▶ **REQUEST**
Locate each line below that contains the string "Task", and copy those lines unchanged.

▶ **SOURCE RECORDS**
—————

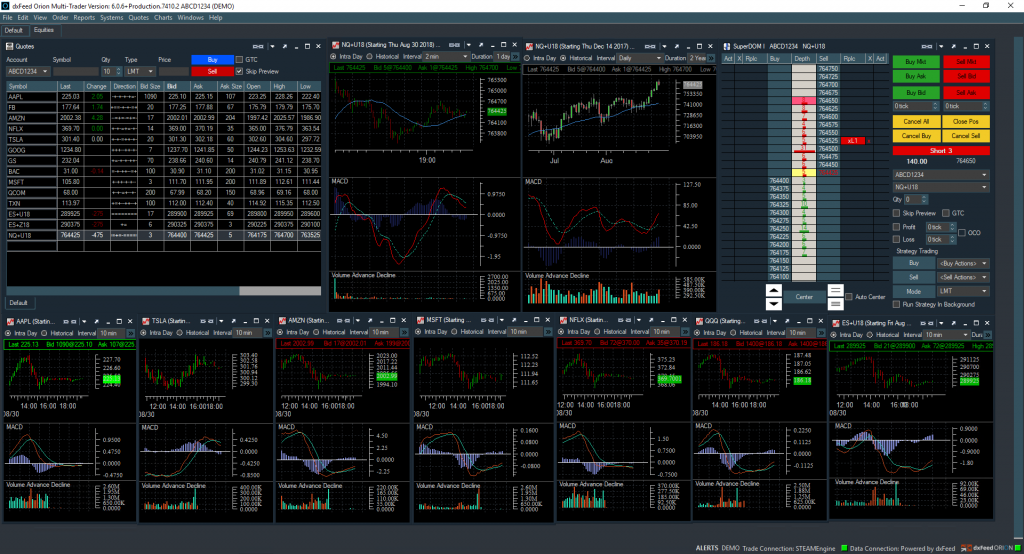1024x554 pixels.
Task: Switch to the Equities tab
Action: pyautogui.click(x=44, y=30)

—————

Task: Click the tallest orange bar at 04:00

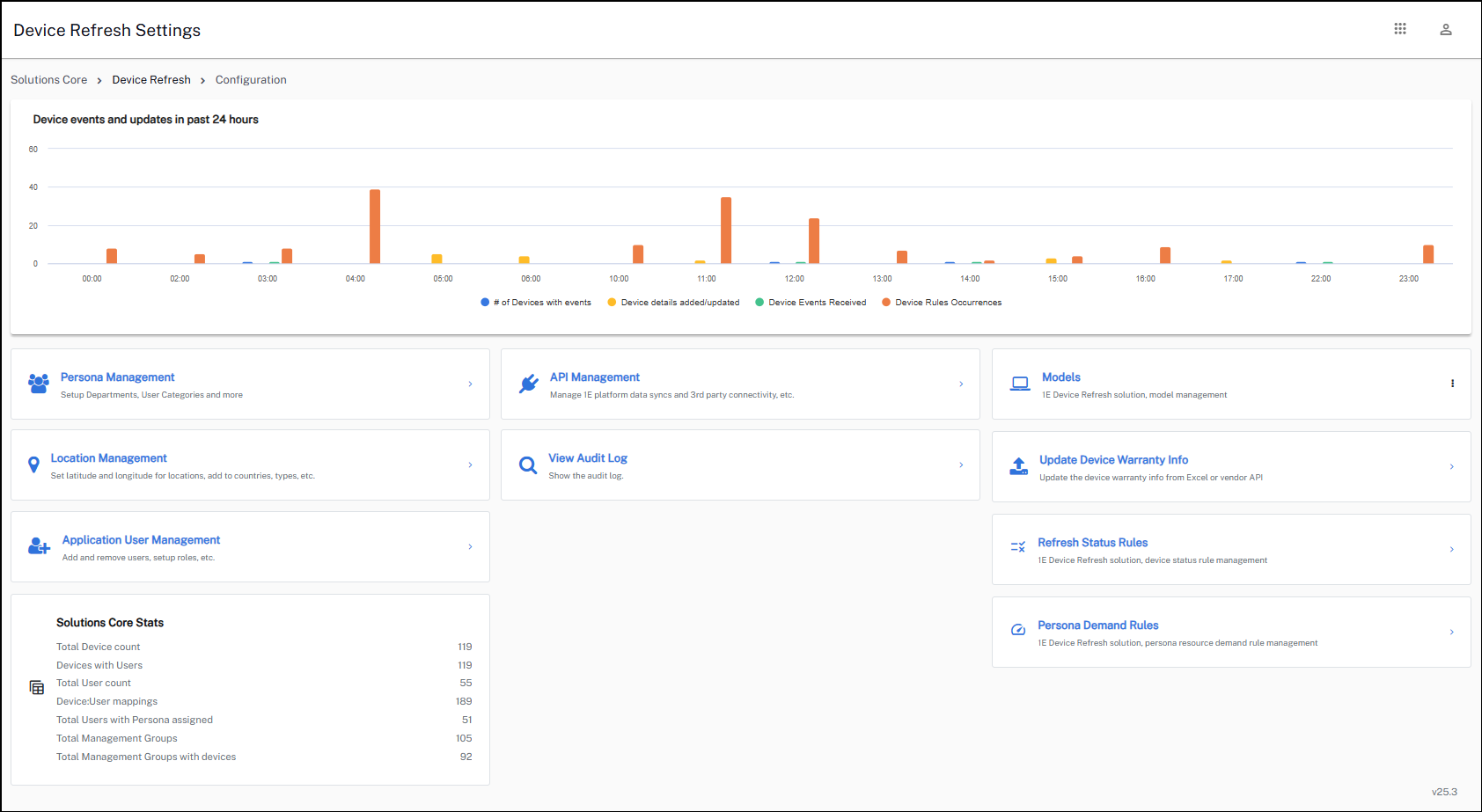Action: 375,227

—————

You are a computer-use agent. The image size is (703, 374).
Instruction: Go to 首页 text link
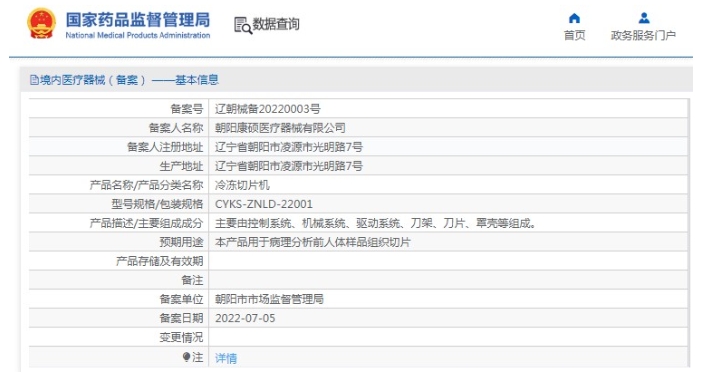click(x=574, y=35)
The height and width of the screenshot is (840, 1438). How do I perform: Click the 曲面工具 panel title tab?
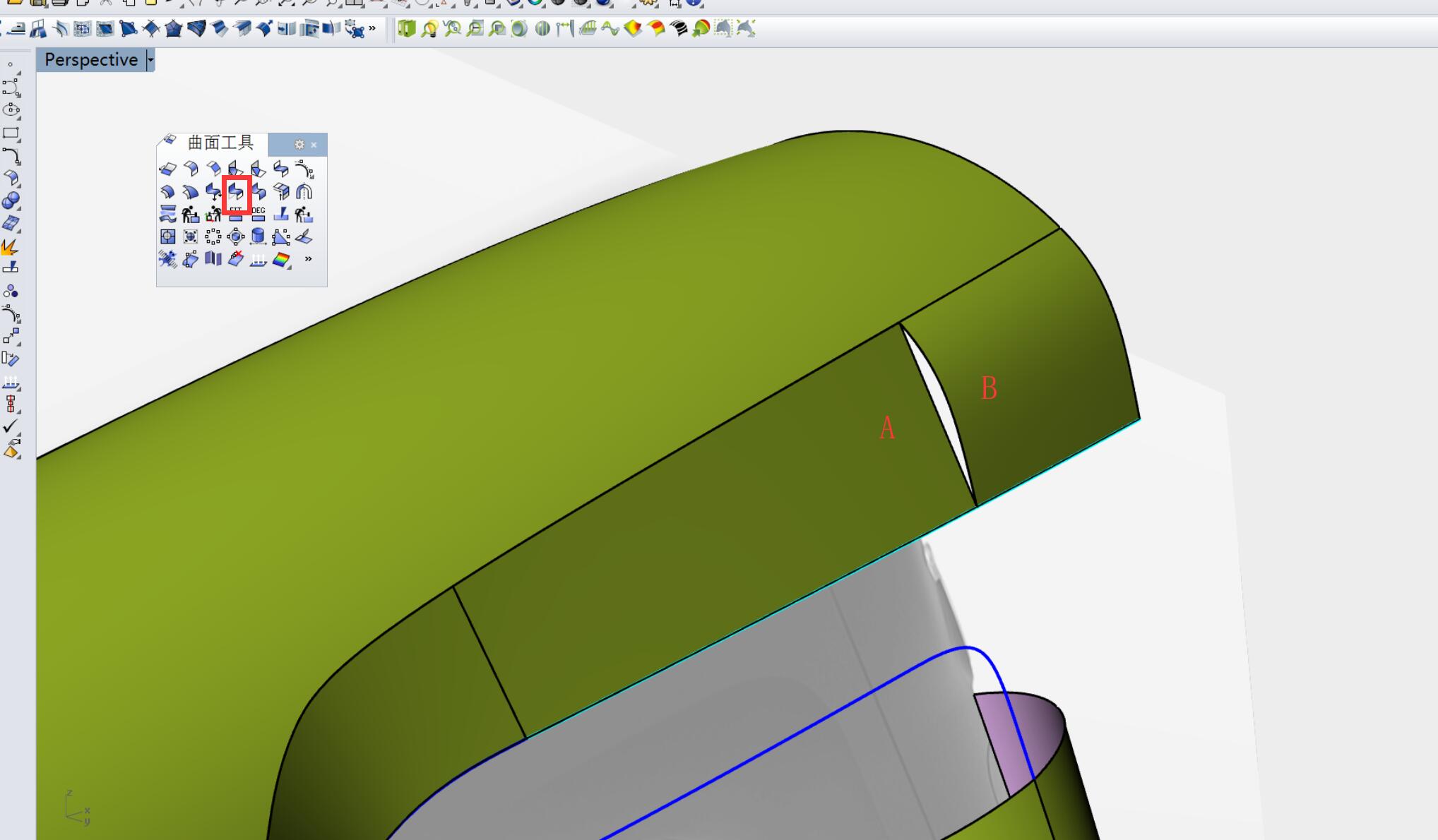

—————

▶ **THE REPLY**
Task: Switch to the Equities tab
Task: Click the tallest orange bar at 04:00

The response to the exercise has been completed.